The open-source jQuery library ships with the framework. jQuery is the dominant technology for building client-side JavaScript applications in the ASP.NET AJAX framework, Goldfarb noted. "We are able and willing to recognize and adopt industry category leaders to address the limitations of what we've done with our platform."

The shift to MVC
In the same vein, Microsoft has recognized the importance of the MVC pattern to developers, and it views it as a proven, robust way of making applications, Goldfarb said. "The needs of customers have changed now."

ASP.NET's Web Forms is a control-based environment, which allows developers to take their client-side skills and create Web applications easily, he said. "MVC is a fundamental approach differentiation."

MVC follows the ASP.NET programming model, but it leads to better quality of code through a separation of concerns without dependencies, and that enables test-driven development, said Meredith. It also provides more control over how HTML is rendered on a page, whereas ASP.NET renders pages automatically.

The MVC framework also has a URL-routing system that allows developers to define URL mapping rules within applications, said Mehul Harry, technical evangelist for Developer Express. "The control picks pages up and routes as it needs to," he said, adding that the same system would be coming to Web Forms.

While it is true that traditional ASP.NET applications can be broken down into modules, it becomes difficult to maintain the application over its life cycle, Anglin noted. "MVC patterns make it easier to separate concerns. Presentation and application logic can be in two separate places."

Despite its advantages, Microsoft does not want to encourage developers to take their existing applications and rebuild them with a new pattern; however, it does want to change the way that developers think about Web applications, Goldfarb noted. He also acknowledged that some existing investments in components would not fit into the MVC model.

A startup in San Francisco that is building a modern, consumer-facing Web application will want the control and customization that MVC provides, but someone who is building a forms over data applications may not care where angle brackets are, Goldfarb explained. "An MVC app would be standards-based and mashable.

"We are taking the practice of building real software to the Web versus throwing things together quickly, which is great for applications that may only need small changes," he continued. "With MVC, the bar is not higher, but it's different."

"MVC is not a Web Forms replacement and will not be the technology to drive Web Forms to its grave," Anglin noted. "MVC follows the same ASP.NET programming model, but programmers have to do more things manually. The code is no more challenging, but the [helper methods] go away, and the productivity story changes."

"We need to educate developers about what MVC is and what they'll need to do," said Harry. It is a framework that provides a lot of benefits, but people initially struggle with anything that is new, he added.

It is the first release of MVC, and a core group of ASP.NET programming experts will lead the way. "Microsoft is thinking about ways for third-party control vendors to plug into it easier," Harry said.

Developer Express is testing out support for MVC in its controls, but it will focus on developer education before it releases anything, he said.

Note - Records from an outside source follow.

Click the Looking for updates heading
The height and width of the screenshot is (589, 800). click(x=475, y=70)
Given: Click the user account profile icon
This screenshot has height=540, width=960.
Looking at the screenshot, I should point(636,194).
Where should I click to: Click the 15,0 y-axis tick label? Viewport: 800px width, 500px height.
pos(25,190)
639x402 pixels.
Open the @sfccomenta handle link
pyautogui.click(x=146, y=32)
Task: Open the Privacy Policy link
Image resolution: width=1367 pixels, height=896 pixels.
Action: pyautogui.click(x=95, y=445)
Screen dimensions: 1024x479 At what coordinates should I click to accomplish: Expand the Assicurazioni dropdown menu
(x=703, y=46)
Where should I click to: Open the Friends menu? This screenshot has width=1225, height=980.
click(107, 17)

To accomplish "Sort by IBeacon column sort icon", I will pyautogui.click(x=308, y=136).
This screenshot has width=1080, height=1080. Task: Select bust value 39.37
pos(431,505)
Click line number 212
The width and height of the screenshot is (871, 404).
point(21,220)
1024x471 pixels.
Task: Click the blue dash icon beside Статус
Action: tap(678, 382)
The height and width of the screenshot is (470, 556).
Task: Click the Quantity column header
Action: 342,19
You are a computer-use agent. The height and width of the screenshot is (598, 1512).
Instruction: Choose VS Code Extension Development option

Controls for MVC models have big differences, and the existing ASP.NET model concept does not fit MVC, Goldfarb noted. "It is more of a template; the intrinsic functionality that is common among Web Forms does not exist in MVC. It is much more modular, and it will be a challenge to retrofit existing component investments to fit the modern model."

"The core MVC people are hesitant to drag controls into the MVC framework. They should be; it is different," Lombardo said. "Developers are looking at MVC and see a blank slate. They don't want to start from scratch and want components to make applications quicker to write.

"A lot of these things were a long time coming. ASP.NET was about how quickly a developer could put together an application. Now it's about things a developer should be concerned about."